== AUFGABE 1 ==
Entnimm den Datensätzen unten sämtliche Zeilen wortgetreu und lass die Bilder dabei weg.
== AUFGABE 2 ==
Führe den Beschluss des Obersten Gerichtshofs zur Pflegschaftssache im Anschluss an seinen letzten Satz weiter.

== SEITENAUSZUG ==
OGH 7Ob604/93

OGH7Ob604/936.10.1993

Der Oberste Gerichtshof hat durch den Senatspräsidenten des Obersten Gerichtshofes Dr.Warta als Vorsitzenden und durch die Hofräte des Obersten Gerichtshofes Dr.Niederreiter, Dr.Schalich, Dr.Tittel und Dr.I.Huber als weitere Richter in der Pflegschaftssache des mj. Arthur Manuel M*****, und des mj. Erik M*****, vertreten durch ihren Vater Berthold M*****, infolge Revisionsrekurses der Mutter Christine M*****, vertreten durch Dr.Wolfgang Dartmann und Dr.Haymo Modelhart, Rechtsanwälte in Linz, gegen den Beschluß des Landesgerichtes Linz vom 27.Mai 1993, GZ 18 R 284/93-94, womit der Beschluß des Bezirksgerichtes Unterweißenbach vom 24.März 1993, GZ P 7/92-84, bestätigt wurde, den

Beschluß

gefaßt:

 

Spruch:

Der Beschluß des Gerichtes zweiter Instanz und der Beschluß des Erstgerichtes, soweit sie den Zeitraum vom 1.10.1990 bis 31.3.1993 betreffen, werden als nichtig aufgehoben.

== DATENAUSZUG ==
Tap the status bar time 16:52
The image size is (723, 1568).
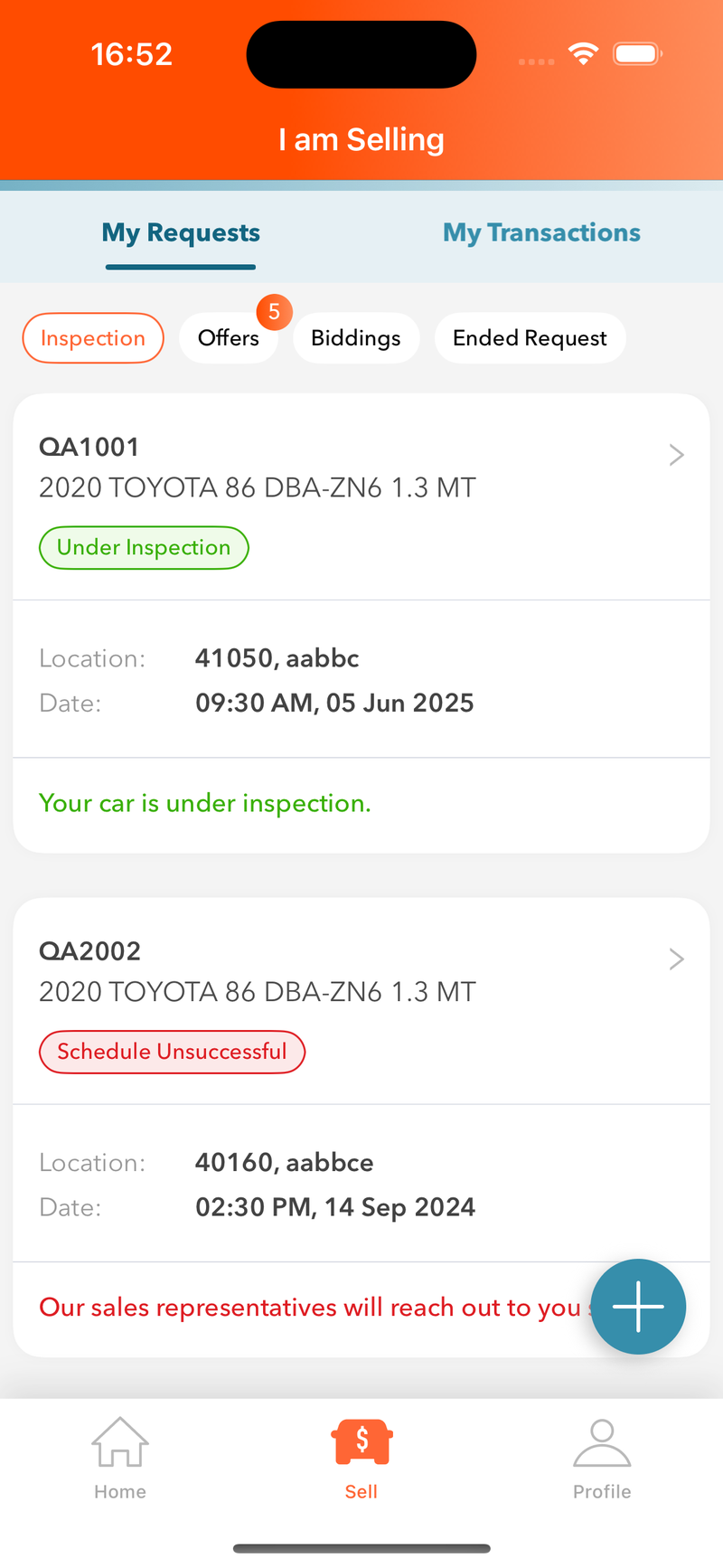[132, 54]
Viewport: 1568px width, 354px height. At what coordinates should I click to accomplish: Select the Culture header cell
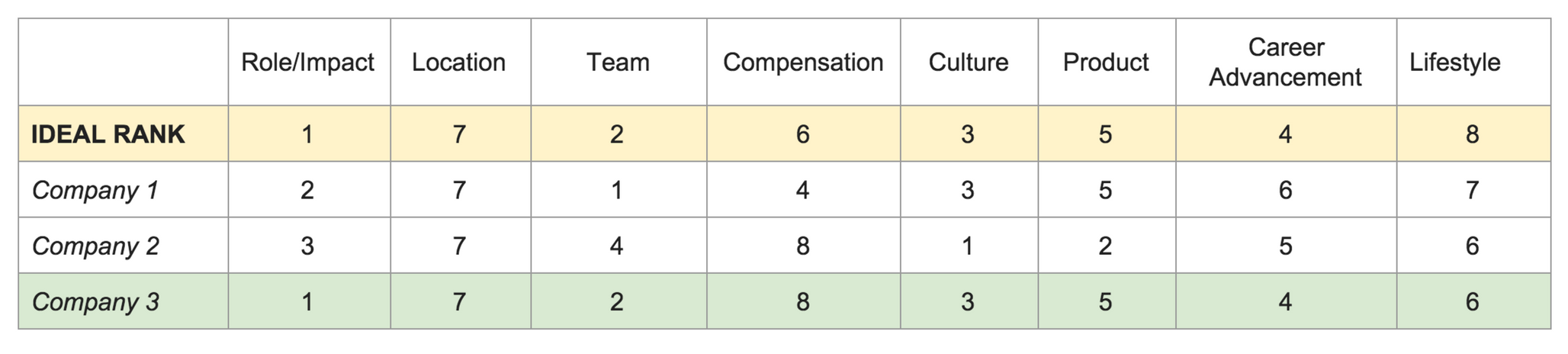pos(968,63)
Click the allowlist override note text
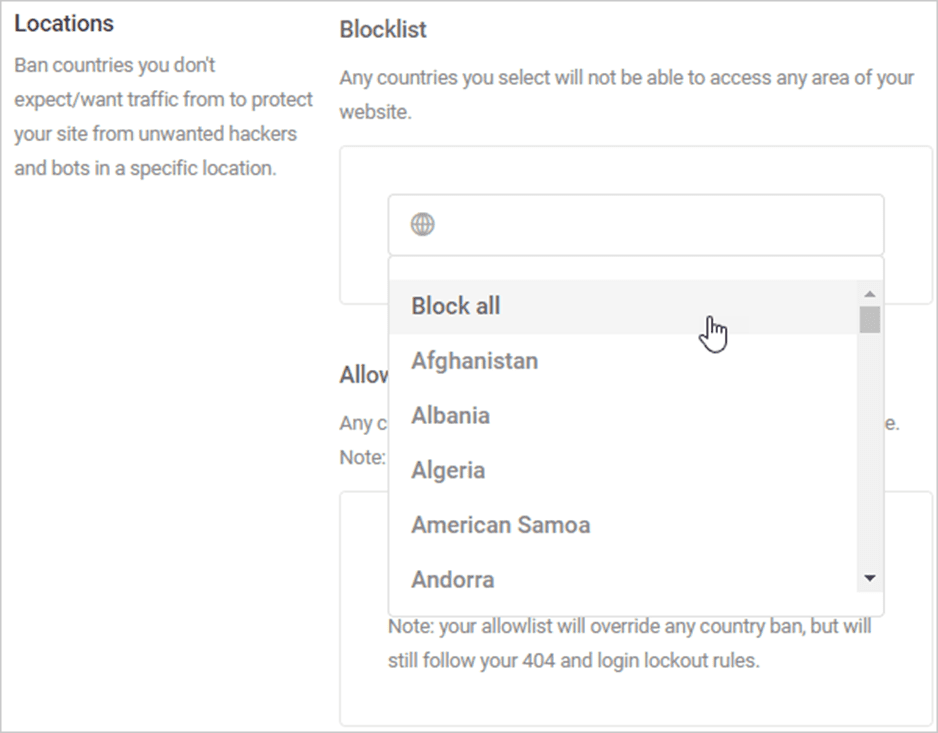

== ERGEBNIS 1 ==
Tap the status bar time 16:52
The image size is (723, 1568).
[132, 54]
Viewport: 1568px width, 354px height. At what coordinates should I click to accomplish: Select the Culture header cell
pos(968,63)
Click the allowlist override note text

== ERGEBNIS 2 ==
Der Antrag des Vaters Berthold M*****, die Mutter Christine M***** für den Zeitraum vom 1.10.1990 bis 31.3.1993 zu monatlichen Unterhaltsbeiträgen von S 3.570 für Arthur Manuel und von S 3.020 für Erik zu verpflichten, wird zurückgewiesen.

Hinsichtlich des Zeitraumes ab 1.4.1993 bleibt die Entscheidung zweiter Instanz als unangefochten unberührt.

Text

Begründung

Nach der Scheidung der Ehe der Christine und des Berthold M***** blieben die beiden aus der Ehe stammenden Kinder Arthur und Erik entsprechend dem anläßlich der Ehescheidung geschlossenen Vergleich zunächst bei ihrer Mutter. Mit Beschluß des damals zuständigen Bezirksgerichtes Linz-Land vom 11.9.1990, der vom Rekursgericht bestätigt wurde, wurde jedoch die Obsorge auf den Vater übertragen.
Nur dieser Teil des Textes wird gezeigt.